── Provided records

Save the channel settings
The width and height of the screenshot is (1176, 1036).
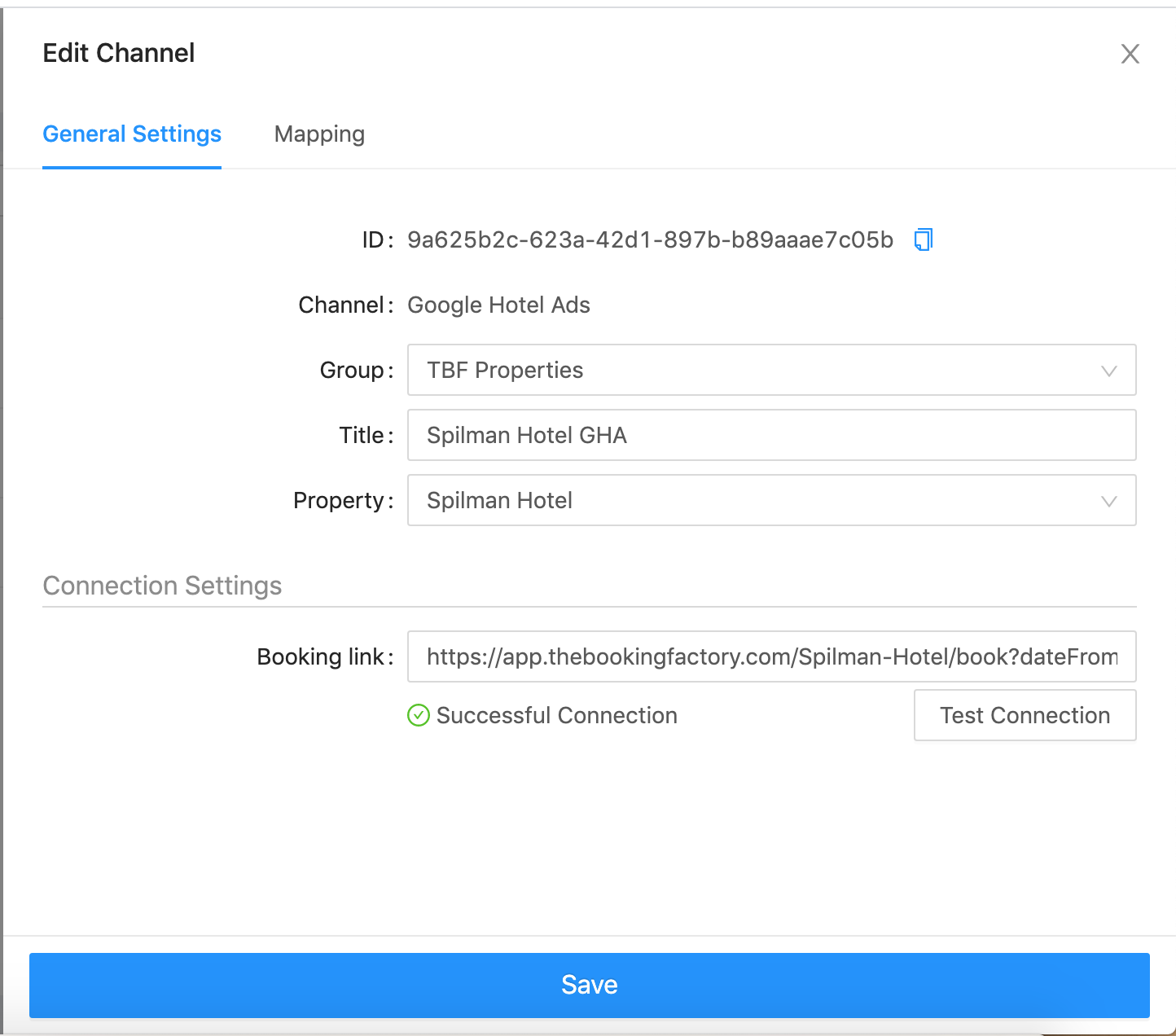point(589,985)
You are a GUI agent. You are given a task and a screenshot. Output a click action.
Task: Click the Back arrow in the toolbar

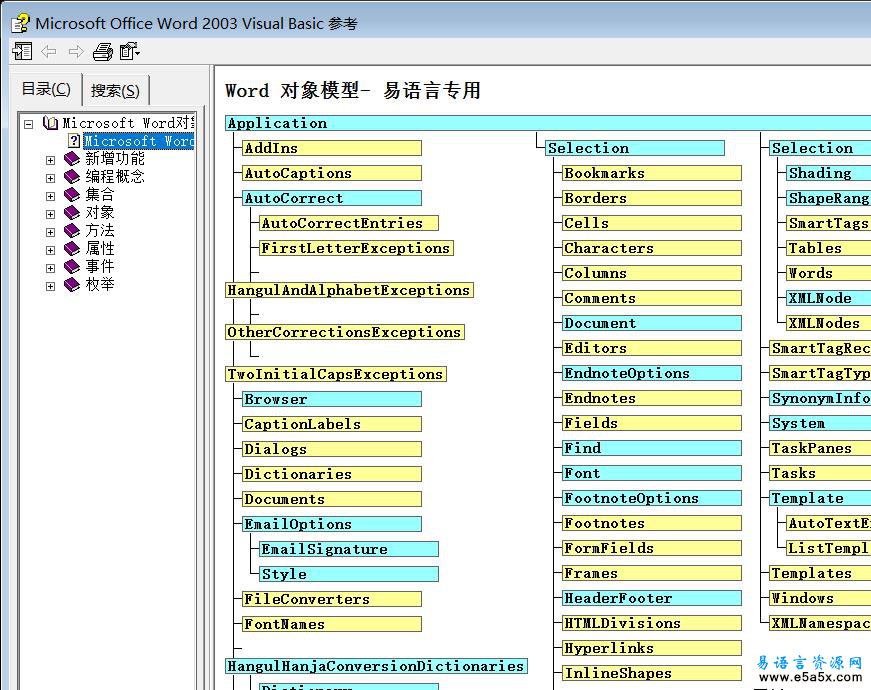pos(49,51)
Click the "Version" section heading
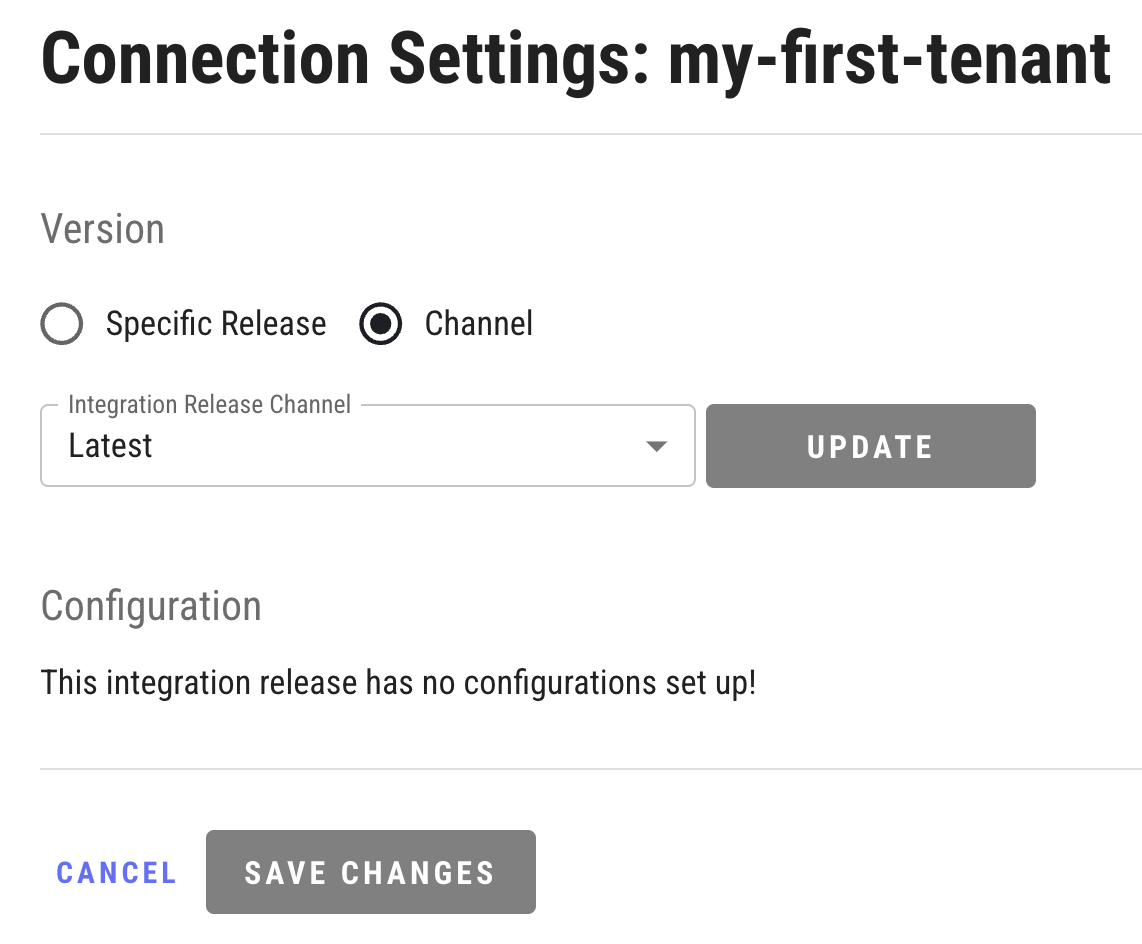Viewport: 1142px width, 944px height. click(x=102, y=229)
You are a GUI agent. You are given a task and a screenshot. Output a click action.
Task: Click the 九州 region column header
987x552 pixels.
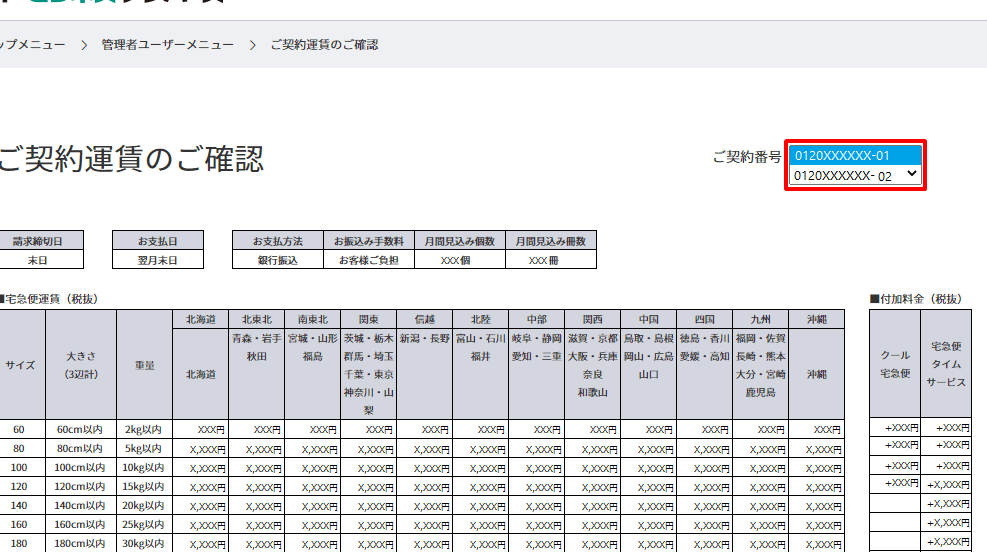[x=760, y=319]
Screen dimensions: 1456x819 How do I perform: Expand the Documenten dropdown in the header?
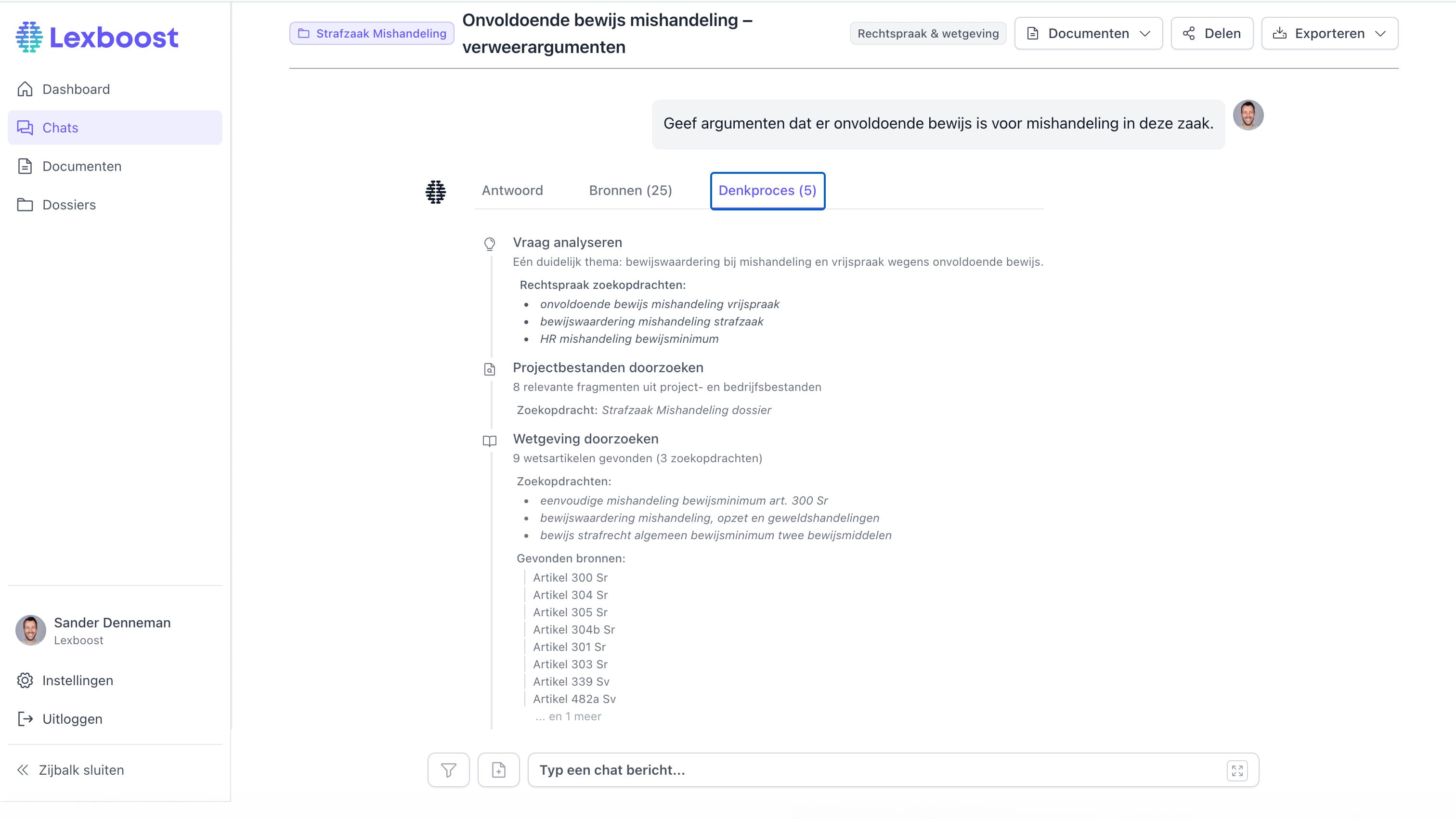click(x=1088, y=33)
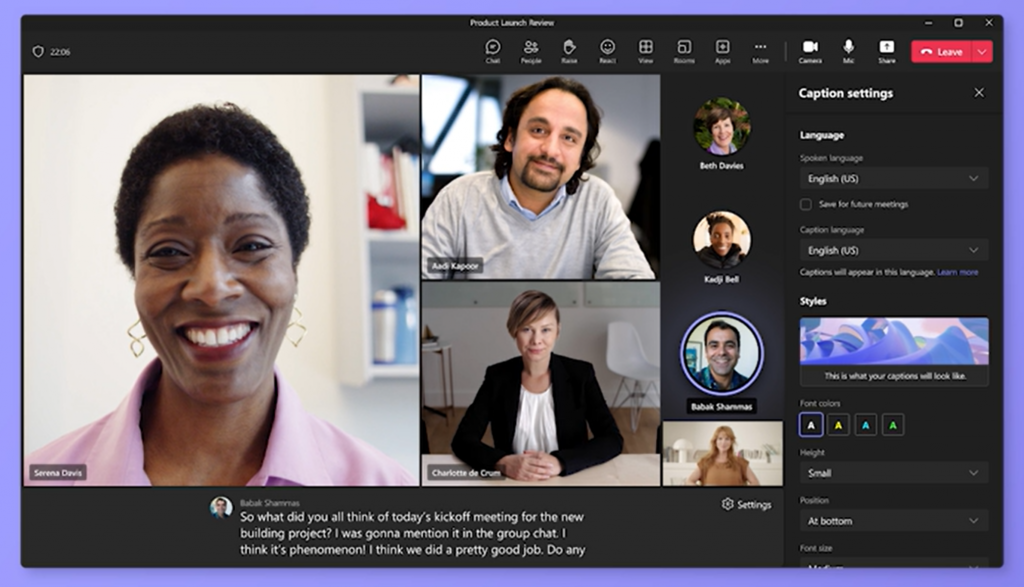Open caption Settings next to captions

[x=747, y=505]
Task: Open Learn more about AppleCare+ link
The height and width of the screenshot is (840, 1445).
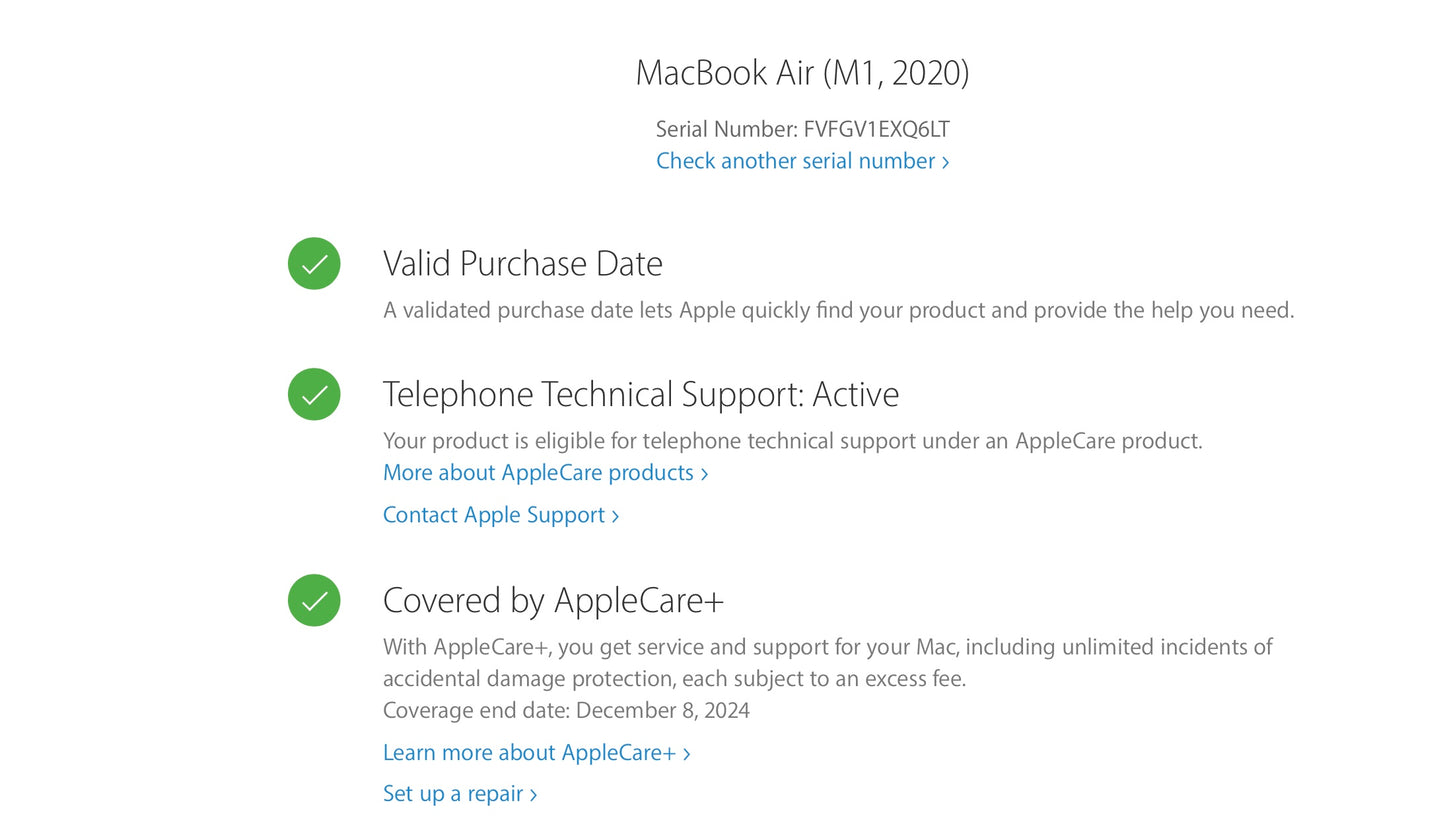Action: (529, 753)
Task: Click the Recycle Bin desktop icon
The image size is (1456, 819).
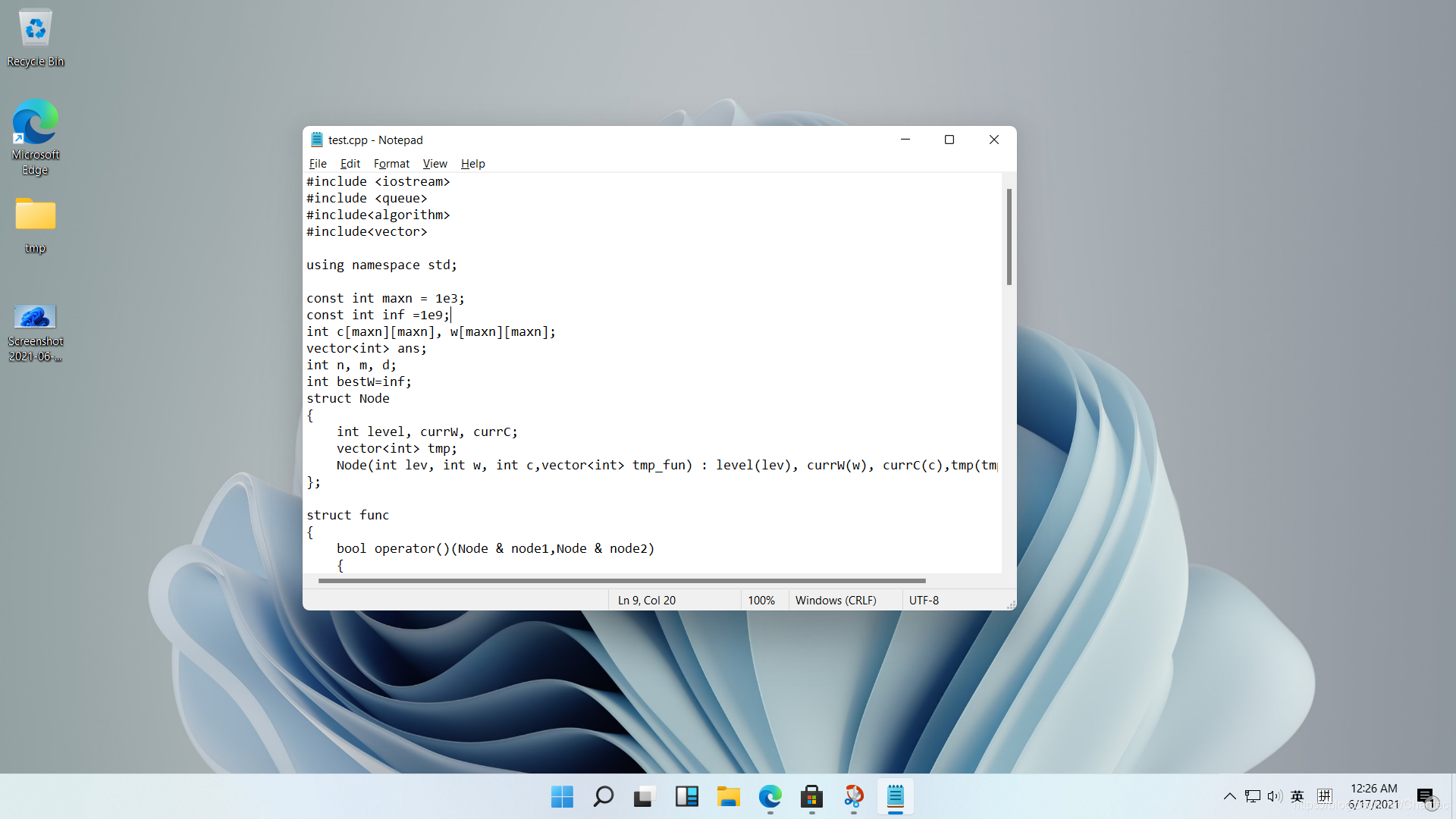Action: pyautogui.click(x=34, y=29)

────

## What the exercise asks
What is needed is an exact copy of every record above, minus the images.

## Written answer
Save the channel settings
The width and height of the screenshot is (1176, 1036).
point(589,985)
You are a GUI agent. You are given a task and a screenshot. Output a click action.
Task: Click the Back arrow in the toolbar

pos(49,51)
Click the "Version" section heading
Viewport: 1142px width, 944px height. click(x=102, y=229)
You are a GUI agent. You are given a task and a screenshot. Output a click action.
Task: Click the 九州 region column header
987x552 pixels.
[x=760, y=319]
Screen dimensions: 1456x819 How do I perform: Expand the Documenten dropdown in the header?
click(x=1088, y=33)
Open caption Settings next to captions

[x=747, y=505]
Task: Open Learn more about AppleCare+ link
The height and width of the screenshot is (840, 1445).
Action: (529, 753)
Task: Click the Recycle Bin desktop icon
The image size is (1456, 819).
Action: pyautogui.click(x=34, y=29)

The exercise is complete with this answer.